● Task brief
All records should be written out again exactly.

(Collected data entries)

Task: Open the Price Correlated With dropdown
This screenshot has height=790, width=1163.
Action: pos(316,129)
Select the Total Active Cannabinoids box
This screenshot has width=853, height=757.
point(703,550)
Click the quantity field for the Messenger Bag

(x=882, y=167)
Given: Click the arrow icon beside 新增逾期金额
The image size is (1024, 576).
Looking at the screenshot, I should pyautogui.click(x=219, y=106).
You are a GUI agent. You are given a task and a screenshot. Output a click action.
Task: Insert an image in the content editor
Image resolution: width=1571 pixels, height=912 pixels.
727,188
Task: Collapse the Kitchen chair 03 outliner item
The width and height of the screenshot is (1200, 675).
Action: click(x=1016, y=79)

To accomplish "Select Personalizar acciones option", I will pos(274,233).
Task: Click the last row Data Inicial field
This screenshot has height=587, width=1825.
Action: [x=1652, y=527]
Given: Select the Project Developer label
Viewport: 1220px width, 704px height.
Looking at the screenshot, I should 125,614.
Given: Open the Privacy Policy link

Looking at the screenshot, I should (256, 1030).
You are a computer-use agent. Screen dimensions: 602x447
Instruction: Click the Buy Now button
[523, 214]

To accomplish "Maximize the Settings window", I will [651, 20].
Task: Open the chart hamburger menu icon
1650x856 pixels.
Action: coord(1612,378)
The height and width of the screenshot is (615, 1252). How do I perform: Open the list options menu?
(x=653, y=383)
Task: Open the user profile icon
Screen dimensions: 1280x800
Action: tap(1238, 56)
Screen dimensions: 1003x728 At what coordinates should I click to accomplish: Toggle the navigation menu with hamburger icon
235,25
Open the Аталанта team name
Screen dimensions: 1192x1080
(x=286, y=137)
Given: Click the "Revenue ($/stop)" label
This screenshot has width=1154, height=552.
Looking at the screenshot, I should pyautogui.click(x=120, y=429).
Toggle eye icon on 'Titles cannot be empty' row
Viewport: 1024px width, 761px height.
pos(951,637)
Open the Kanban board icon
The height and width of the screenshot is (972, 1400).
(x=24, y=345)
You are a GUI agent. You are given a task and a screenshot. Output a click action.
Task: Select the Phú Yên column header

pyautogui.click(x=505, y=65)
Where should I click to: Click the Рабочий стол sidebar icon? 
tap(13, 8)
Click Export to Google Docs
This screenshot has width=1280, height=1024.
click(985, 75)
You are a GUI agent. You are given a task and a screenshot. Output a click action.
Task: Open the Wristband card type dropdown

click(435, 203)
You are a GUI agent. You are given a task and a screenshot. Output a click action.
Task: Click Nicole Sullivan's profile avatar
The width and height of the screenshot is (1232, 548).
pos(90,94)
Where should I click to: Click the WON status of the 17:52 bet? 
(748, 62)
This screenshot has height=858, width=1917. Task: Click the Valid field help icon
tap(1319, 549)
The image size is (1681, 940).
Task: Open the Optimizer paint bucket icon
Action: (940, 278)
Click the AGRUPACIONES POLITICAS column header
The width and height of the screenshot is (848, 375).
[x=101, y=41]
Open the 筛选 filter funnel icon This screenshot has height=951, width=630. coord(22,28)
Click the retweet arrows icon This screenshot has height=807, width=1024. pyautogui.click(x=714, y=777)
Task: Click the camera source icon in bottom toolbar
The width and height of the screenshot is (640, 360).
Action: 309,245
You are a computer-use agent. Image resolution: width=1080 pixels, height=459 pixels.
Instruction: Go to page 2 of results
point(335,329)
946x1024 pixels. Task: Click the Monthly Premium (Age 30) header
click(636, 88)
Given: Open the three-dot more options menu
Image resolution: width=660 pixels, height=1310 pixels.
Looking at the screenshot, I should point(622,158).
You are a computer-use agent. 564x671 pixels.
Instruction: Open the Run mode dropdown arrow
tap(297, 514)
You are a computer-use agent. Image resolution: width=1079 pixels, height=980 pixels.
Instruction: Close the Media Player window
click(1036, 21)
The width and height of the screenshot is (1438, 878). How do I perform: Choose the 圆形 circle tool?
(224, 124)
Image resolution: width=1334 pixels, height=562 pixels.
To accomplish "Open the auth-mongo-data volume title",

● Output for this task
Task: Open the Price Correlated With dropdown
This screenshot has height=790, width=1163.
Action: pos(316,129)
Select the Total Active Cannabinoids box
This screenshot has width=853, height=757.
point(703,550)
Click the quantity field for the Messenger Bag

(x=882, y=167)
Given: Click the arrow icon beside 新增逾期金额
The image size is (1024, 576).
Looking at the screenshot, I should pyautogui.click(x=219, y=106).
You are a GUI agent. You are given a task and a screenshot. Output a click action.
Task: Insert an image in the content editor
Image resolution: width=1571 pixels, height=912 pixels.
727,188
Task: Collapse the Kitchen chair 03 outliner item
The width and height of the screenshot is (1200, 675).
Action: click(x=1016, y=79)

To accomplish "Select Personalizar acciones option", I will pos(274,233).
Task: Click the last row Data Inicial field
This screenshot has height=587, width=1825.
Action: [x=1652, y=527]
Given: Select the Project Developer label
Viewport: 1220px width, 704px height.
Looking at the screenshot, I should 125,614.
Given: Open the Privacy Policy link

Looking at the screenshot, I should (256, 1030).
You are a computer-use agent. Screen dimensions: 602x447
Instruction: Click the Buy Now button
[523, 214]

To accomplish "Maximize the Settings window", I will [651, 20].
Task: Open the chart hamburger menu icon
1650x856 pixels.
Action: coord(1612,378)
The height and width of the screenshot is (615, 1252). How do I perform: Open the list options menu?
(x=653, y=383)
Task: Open the user profile icon
Screen dimensions: 1280x800
Action: tap(1238, 56)
Screen dimensions: 1003x728 At what coordinates should I click to accomplish: Toggle the navigation menu with hamburger icon
235,25
Open the Аталанта team name
Screen dimensions: 1192x1080
(x=286, y=137)
Given: Click the "Revenue ($/stop)" label
This screenshot has width=1154, height=552.
Looking at the screenshot, I should pyautogui.click(x=120, y=429).
Toggle eye icon on 'Titles cannot be empty' row
Viewport: 1024px width, 761px height.
pos(951,637)
Open the Kanban board icon
The height and width of the screenshot is (972, 1400).
(x=24, y=345)
You are a GUI agent. You are given a task and a screenshot. Output a click action.
Task: Select the Phú Yên column header

pyautogui.click(x=505, y=65)
Where should I click to: Click the Рабочий стол sidebar icon? 
tap(13, 8)
Click Export to Google Docs
This screenshot has width=1280, height=1024.
click(985, 75)
You are a GUI agent. You are given a task and a screenshot. Output a click action.
Task: Open the Wristband card type dropdown

click(435, 203)
You are a GUI agent. You are given a task and a screenshot. Output a click action.
Task: Click Nicole Sullivan's profile avatar
The width and height of the screenshot is (1232, 548).
pos(90,94)
Where should I click to: Click the WON status of the 17:52 bet? 
(748, 62)
This screenshot has height=858, width=1917. Task: Click the Valid field help icon
tap(1319, 549)
The image size is (1681, 940).
Task: Open the Optimizer paint bucket icon
Action: (940, 278)
Click the AGRUPACIONES POLITICAS column header
The width and height of the screenshot is (848, 375).
[x=101, y=41]
Open the 筛选 filter funnel icon This screenshot has height=951, width=630. coord(22,28)
Click the retweet arrows icon This screenshot has height=807, width=1024. pyautogui.click(x=714, y=777)
Task: Click the camera source icon in bottom toolbar
The width and height of the screenshot is (640, 360).
Action: 309,245
You are a computer-use agent. Image resolution: width=1080 pixels, height=459 pixels.
Instruction: Go to page 2 of results
point(335,329)
946x1024 pixels. Task: Click the Monthly Premium (Age 30) header
click(636, 88)
Given: Open the three-dot more options menu
Image resolution: width=660 pixels, height=1310 pixels.
Looking at the screenshot, I should point(622,158).
You are a computer-use agent. 564x671 pixels.
Instruction: Open the Run mode dropdown arrow
tap(297, 514)
You are a computer-use agent. Image resolution: width=1079 pixels, height=980 pixels.
Instruction: Close the Media Player window
click(1036, 21)
The width and height of the screenshot is (1438, 878). How do I perform: Choose the 圆形 circle tool?
(224, 124)
Image resolution: width=1334 pixels, height=562 pixels.
To accomplish "Open the auth-mongo-data volume title",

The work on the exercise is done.